**Exercise instructions:** Copy, without any change, the lines from the one that holds "The height and width of the screenshot is (199, 199)." through the final line of the material below.

Start of Extracted data

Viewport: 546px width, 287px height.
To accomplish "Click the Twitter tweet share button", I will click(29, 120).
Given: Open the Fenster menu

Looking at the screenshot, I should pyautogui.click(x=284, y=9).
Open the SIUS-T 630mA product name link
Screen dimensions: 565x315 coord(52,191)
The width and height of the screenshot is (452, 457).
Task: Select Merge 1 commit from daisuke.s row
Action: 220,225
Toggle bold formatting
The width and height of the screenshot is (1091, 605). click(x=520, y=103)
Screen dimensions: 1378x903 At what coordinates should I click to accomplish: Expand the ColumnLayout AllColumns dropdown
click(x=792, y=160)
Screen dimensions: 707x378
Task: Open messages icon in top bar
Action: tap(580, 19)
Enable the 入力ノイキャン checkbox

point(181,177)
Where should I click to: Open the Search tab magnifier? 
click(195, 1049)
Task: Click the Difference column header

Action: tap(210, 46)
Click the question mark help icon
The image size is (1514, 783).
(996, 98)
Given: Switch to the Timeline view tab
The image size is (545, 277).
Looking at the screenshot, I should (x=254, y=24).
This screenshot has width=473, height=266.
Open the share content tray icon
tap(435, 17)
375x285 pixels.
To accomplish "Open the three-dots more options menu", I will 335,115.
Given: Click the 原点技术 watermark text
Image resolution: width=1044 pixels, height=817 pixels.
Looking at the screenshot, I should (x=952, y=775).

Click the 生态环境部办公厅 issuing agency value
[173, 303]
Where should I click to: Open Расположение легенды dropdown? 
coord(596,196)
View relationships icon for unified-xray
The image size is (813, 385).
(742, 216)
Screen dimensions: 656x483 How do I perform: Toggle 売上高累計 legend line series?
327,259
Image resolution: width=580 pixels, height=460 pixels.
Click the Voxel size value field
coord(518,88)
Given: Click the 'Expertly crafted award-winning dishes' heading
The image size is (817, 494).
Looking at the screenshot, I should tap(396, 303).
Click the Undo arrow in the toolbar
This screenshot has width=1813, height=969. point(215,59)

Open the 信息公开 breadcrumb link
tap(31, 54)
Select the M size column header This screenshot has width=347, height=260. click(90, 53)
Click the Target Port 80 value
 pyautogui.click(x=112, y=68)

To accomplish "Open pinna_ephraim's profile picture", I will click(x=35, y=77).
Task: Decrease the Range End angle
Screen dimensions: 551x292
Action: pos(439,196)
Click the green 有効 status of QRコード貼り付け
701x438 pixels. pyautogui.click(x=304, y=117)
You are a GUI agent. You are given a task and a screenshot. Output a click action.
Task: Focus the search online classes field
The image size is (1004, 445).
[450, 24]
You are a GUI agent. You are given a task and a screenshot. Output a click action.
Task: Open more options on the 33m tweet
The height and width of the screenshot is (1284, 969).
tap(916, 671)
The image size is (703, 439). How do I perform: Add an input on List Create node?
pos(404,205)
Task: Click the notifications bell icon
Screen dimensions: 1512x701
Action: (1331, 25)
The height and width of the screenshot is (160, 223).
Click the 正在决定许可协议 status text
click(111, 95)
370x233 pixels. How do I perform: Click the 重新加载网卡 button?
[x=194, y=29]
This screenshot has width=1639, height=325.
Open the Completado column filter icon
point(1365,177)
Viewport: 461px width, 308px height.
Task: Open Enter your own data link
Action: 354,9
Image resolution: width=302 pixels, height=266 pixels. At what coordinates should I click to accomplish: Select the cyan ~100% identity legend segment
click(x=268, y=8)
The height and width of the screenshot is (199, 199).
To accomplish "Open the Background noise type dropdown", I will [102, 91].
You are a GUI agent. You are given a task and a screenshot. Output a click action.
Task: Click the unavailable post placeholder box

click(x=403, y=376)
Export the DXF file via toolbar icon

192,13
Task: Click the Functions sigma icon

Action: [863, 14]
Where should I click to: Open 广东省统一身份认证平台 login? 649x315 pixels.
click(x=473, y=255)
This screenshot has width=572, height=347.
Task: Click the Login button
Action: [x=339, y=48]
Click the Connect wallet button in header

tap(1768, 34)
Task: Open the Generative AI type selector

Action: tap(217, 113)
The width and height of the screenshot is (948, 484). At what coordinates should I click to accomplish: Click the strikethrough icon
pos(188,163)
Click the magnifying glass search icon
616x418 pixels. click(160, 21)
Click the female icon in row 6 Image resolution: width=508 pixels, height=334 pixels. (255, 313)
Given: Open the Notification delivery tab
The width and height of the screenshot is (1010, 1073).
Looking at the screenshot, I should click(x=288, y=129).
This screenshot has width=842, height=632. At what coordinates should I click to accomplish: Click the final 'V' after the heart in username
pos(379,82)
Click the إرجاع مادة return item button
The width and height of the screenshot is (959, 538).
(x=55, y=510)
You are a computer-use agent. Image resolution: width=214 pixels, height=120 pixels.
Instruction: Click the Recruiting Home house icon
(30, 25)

End of Extracted data

**Output below:**
The height and width of the screenshot is (199, 199).
To accomplish "Open the Background noise type dropdown", I will [102, 91].
You are a GUI agent. You are given a task and a screenshot. Output a click action.
Task: Click the unavailable post placeholder box

click(x=403, y=376)
Export the DXF file via toolbar icon

192,13
Task: Click the Functions sigma icon

Action: [863, 14]
Where should I click to: Open 广东省统一身份认证平台 login? 649x315 pixels.
click(x=473, y=255)
This screenshot has width=572, height=347.
Task: Click the Login button
Action: [x=339, y=48]
Click the Connect wallet button in header

tap(1768, 34)
Task: Open the Generative AI type selector

Action: tap(217, 113)
The width and height of the screenshot is (948, 484). At what coordinates should I click to accomplish: Click the strikethrough icon
pos(188,163)
Click the magnifying glass search icon
616x418 pixels. click(160, 21)
Click the female icon in row 6 Image resolution: width=508 pixels, height=334 pixels. (255, 313)
Given: Open the Notification delivery tab
The width and height of the screenshot is (1010, 1073).
Looking at the screenshot, I should click(x=288, y=129).
This screenshot has width=842, height=632. At what coordinates should I click to accomplish: Click the final 'V' after the heart in username
pos(379,82)
Click the إرجاع مادة return item button
The width and height of the screenshot is (959, 538).
(x=55, y=510)
You are a computer-use agent. Image resolution: width=214 pixels, height=120 pixels.
Instruction: Click the Recruiting Home house icon
(30, 25)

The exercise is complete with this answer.